Purpose : In quest of identifying novel therapeutic candidates for Age-related Macular Degeneration (AMD), this study tested the hypothesis that Citicoline, a naturally occurring nootropic, will protect against apoptotic cell death in transmitochondrial AMD RPE cybrid cells (an in vitro AMD model). Citicoline maintains neuronal membrane integrity and its endogenous production from choline is an intermediate step in the synthesis of cell membrane phospholipids.

Methods : Purified Citicoline was exogenously added to transmitochondrial AMD RPE cybrid cells which had identical nuclei derived from mitochondria-deficient ARPE-19 cells, but differed in mitochondrial (mt) DNA content derived from clinically characterized AMD patients. The ability of Citicoline to attenuate apoptosis was examined via: 1) Analysis of untreated and Citicoline-treated AMD cybrid cells stained with Caspase-3/7 (quantifies cells undergoing caspase-3/7-mediated apoptosis) and NucLight red (stains live-cell nuclei) reagents in an IncuCyte live-cell imaging system; 2) Flow Cytometry analysis of untreated and Citicoline-treated AMD cybrid cells stained with apoptotic and dead cell markers namely AnnexinV and Propidium Iodide (PI) respectively.

Results : Addition of Citicoline led to a 55.99 % decrease in Overlap object count (i.e., Caspase-3/7 Green+NucLight Red staining)/ NucLight Red object count in AMD cybrid cells: Untreated- 1±0.078 a.u. and Citicoline-treated- 0.440±0.125 a.u.(p=0.03,n=4) at 48 h. At 72 h, a 47.54 % drop in Overlap object count was observed in Citicoline-treated AMD cybrid cells (0.52±0.11 a.u.) compared to their untreated counterparts (1±0.082 a.u.) (p=0.03, n=4). Furthermore, Flow cytometry analyses revealed a 21.67 % decrease in AnnexinV/PI double positives’ fluorescence intensity in Citicoline-treated AMD cybrid cells (0.783±0.06 a.u.) compared to their untreated counterparts (1±0.059 a.u.)(p=0.04, n=6).
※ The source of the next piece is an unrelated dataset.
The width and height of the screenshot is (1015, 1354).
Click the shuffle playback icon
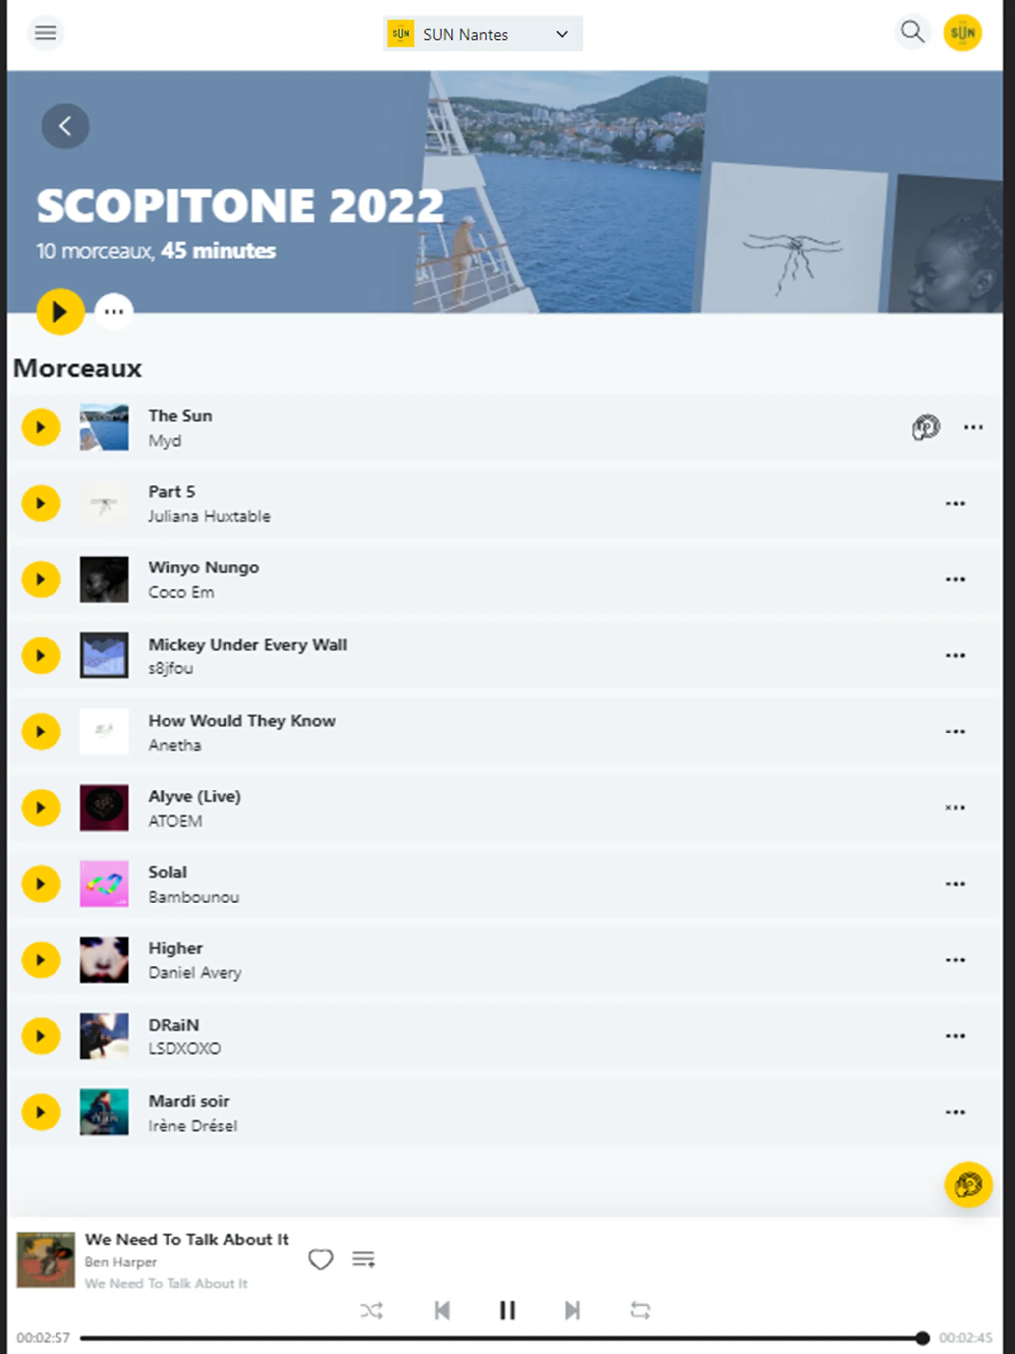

Conclusions : In conclusion, this data support our hypothesis as Citicoline conferred significant protection against apoptotic cell death that was in-part mediated by damaged mtDNA from AMD patients in transmitochondrial AMD cybrid cells. Although further studies with Citicoline/ AMD cybrid cells are underway, these results present novel findings that identify Citicoline to be a potential protector which attenuates apoptotic cell death in AMD. Citicoline usage offers the advantage of easy access as it is available as an over-the-counter dietary supplement in the U.S.

This is a 2020 ARVO Annual Meeting abstract.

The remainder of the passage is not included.